START STORED ROWS

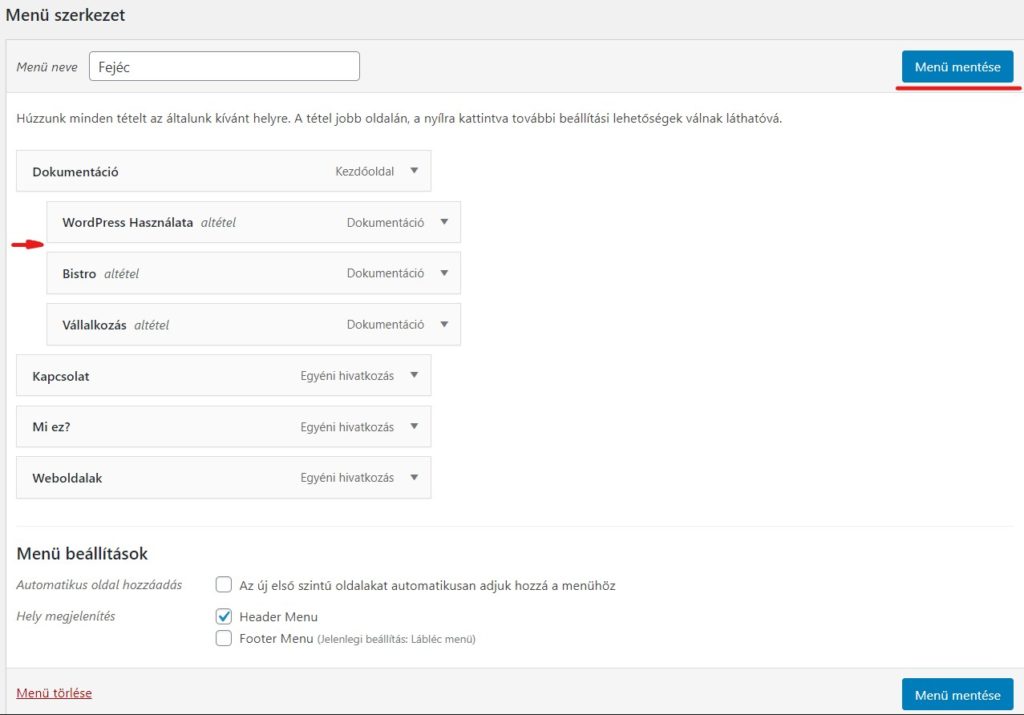Expand the Mi ez? item arrow
This screenshot has height=715, width=1024.
[414, 427]
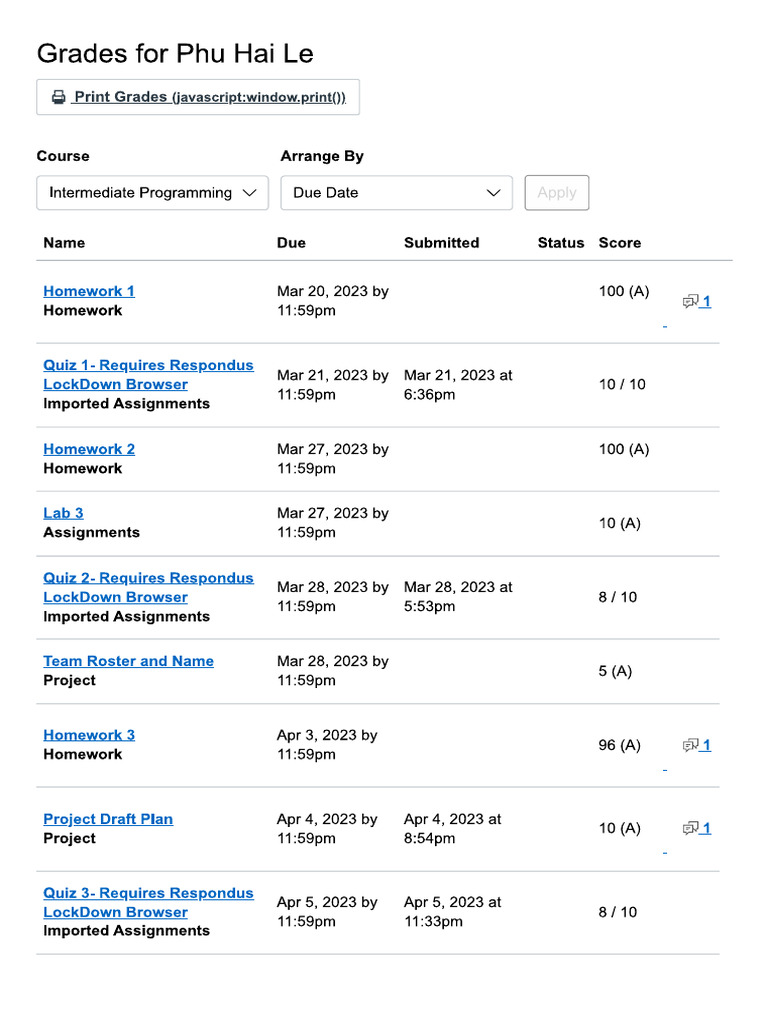Open the Homework 2 link
768x1024 pixels.
[x=89, y=449]
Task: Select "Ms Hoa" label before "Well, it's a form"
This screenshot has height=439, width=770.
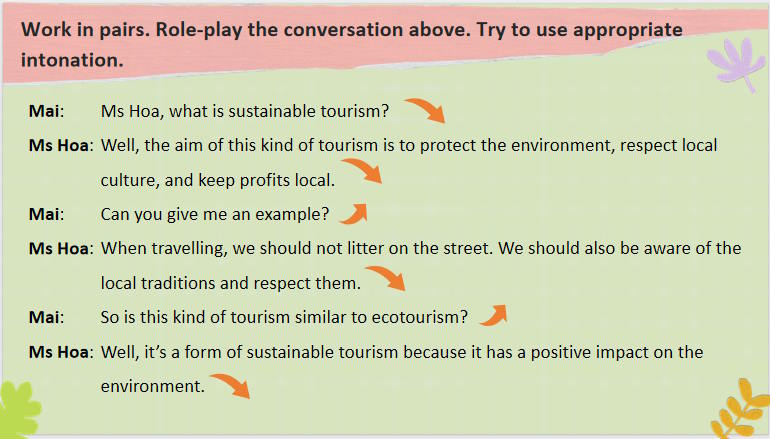Action: 58,352
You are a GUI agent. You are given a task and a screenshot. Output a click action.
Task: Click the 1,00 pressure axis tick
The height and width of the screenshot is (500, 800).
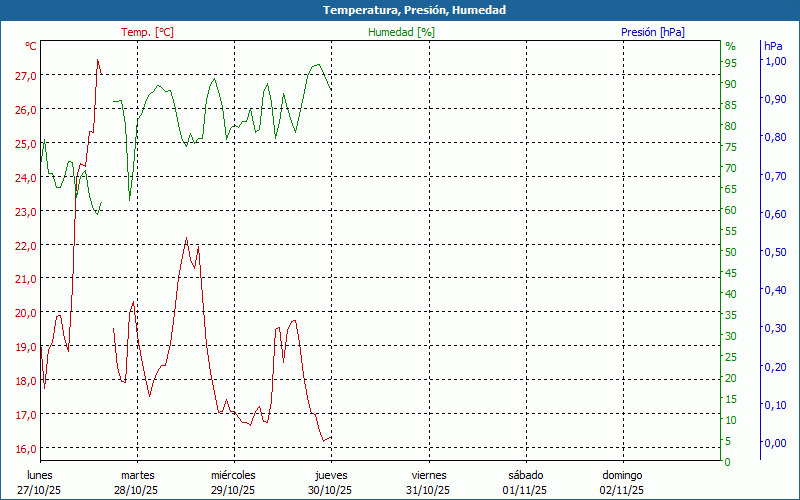pyautogui.click(x=775, y=60)
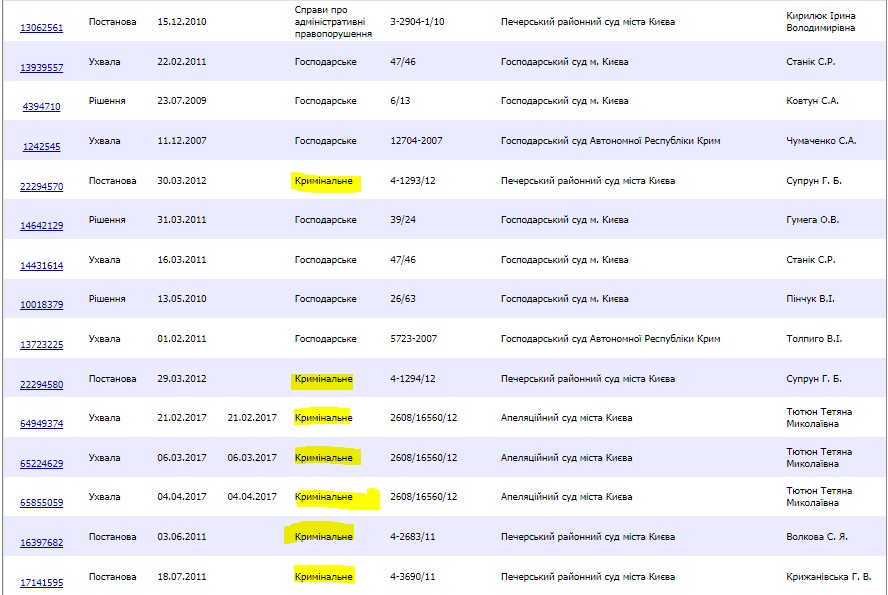Open appeal court ruling 64949374
888x595 pixels.
coord(42,424)
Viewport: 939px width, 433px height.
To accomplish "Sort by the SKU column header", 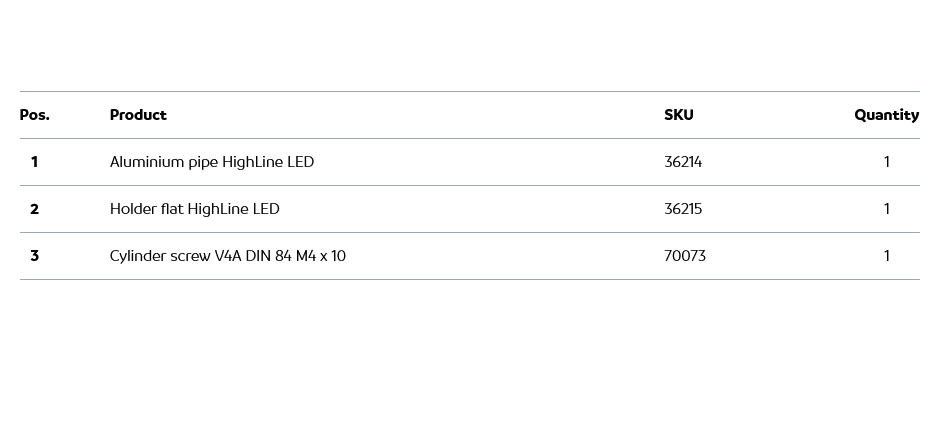I will tap(678, 115).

END STORED ROWS

Retype the items starting at the line that contains "You are a GUI" and ending after the line that contains "coord(42,424)", leaving out the pictures.

You are a GUI agent. You are given a task and a screenshot. Output a click action.
Task: Click the 1,00 pressure axis tick
The height and width of the screenshot is (500, 800).
pyautogui.click(x=775, y=60)
Open appeal court ruling 64949374
888x595 pixels.
coord(42,424)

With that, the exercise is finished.